Source text
---

This one would seem to be a no-brainer, but surprisingly the issue is not entirely clear even as we near the third anniversary of New York State’s Marriage Equality Law, which says that same-sex marriages and different-sex marriages are supposed to be treated equally for all purposes under New York Law. What happens if two women marry, decide to have a child through donor insemination, and then have a parting of the ways shortly after the child is born? Can the biological mother insist on exclusive parental rights and exclude her spouse from contact with the child? If the Marriage Equality Law means anything, the answer to that question should be no.
So it is a bit surprising that it took Monroe County Supreme Court Justice Richard A. Dollinger 28 pages to explain why he concluded that non-bio Mom is a parent who should be treated as such in the divorce proceeding with an equal claim to consideration for custody and visitation rights. The opinion is denominated as Wendy G-M v. Erin G-M (May 7, 2014). The women married in Connecticut before the New York law was enacted, but decided to have their child in October 2011, several months after the N.Y. law had gone into effect. They both signed a consent form agreeing to donor insemination procedures, as did their doctor, but the form was not witnessed and notarized and thus fell short of a New York statutory requirement that such a form be formally “acknowledged” to be valid. Both women participated in donor insemination, but once the birth mother became pregnant, the other mother ceased trying. They both attended appointments with the fertility clinic, they both attended pre-birth classes, and behaved as a family, including the birth mother’s posting on facebook of an excited announcement, stating “Our daughter will have two mommies when she arrives and a family that’s recognized wherever we go in the U.S.” A bit too optimistic, perhaps, as a majority of states still do not recognize same-sex marriages from other states.
The other Mom was present during childbirth, and the couple “jointly decided the name of the child.” Hospital officials were told by the birth mother that her spouse was a parent of the child, who was given a hyphenated surname reflecting both mothers, with the spouse named first. The birth certificate listed both women as parents of the child, but after the birth, the spouse “left the household, in her words, to ‘not cause undue stress or potential other problems'” By a week after the child’s birth, they had established separate households. The birth-mother filed the divorce proceeding in December 2013, less than three months after the child was born. Once she filed for divorce, she denied access to the child to her spouse, who then filed a motion for relief, including access to the child, maintenance, and attorney fees.

---

Data records

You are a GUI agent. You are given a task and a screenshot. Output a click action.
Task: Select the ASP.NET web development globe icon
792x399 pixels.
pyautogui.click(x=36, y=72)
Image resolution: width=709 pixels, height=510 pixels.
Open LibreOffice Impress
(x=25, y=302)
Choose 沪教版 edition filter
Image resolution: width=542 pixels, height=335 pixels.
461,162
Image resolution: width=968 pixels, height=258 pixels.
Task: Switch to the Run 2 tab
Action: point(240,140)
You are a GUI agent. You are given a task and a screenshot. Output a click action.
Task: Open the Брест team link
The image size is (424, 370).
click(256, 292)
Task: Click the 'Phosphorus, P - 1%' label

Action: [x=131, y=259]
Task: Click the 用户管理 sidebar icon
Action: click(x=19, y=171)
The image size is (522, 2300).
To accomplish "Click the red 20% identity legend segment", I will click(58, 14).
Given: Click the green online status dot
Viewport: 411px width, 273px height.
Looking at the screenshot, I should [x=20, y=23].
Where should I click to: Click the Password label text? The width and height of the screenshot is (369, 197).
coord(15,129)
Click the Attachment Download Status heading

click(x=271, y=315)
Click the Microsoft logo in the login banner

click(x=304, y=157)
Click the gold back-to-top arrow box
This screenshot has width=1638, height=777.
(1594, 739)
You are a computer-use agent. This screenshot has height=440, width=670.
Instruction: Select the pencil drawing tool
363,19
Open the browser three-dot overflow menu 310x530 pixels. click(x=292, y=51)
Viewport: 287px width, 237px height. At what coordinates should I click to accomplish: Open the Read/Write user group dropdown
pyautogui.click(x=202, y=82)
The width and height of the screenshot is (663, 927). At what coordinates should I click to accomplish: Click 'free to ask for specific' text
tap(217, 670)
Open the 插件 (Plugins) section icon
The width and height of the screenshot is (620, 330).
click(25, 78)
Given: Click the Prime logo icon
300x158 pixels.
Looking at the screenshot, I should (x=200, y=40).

---

How to complete this task
From the source text, list each form of relief the spouse asked for in her motion after being denied access to the child. Rely only on the source text.

Answer below
- Access to the child
- Maintenance
- Attorney fees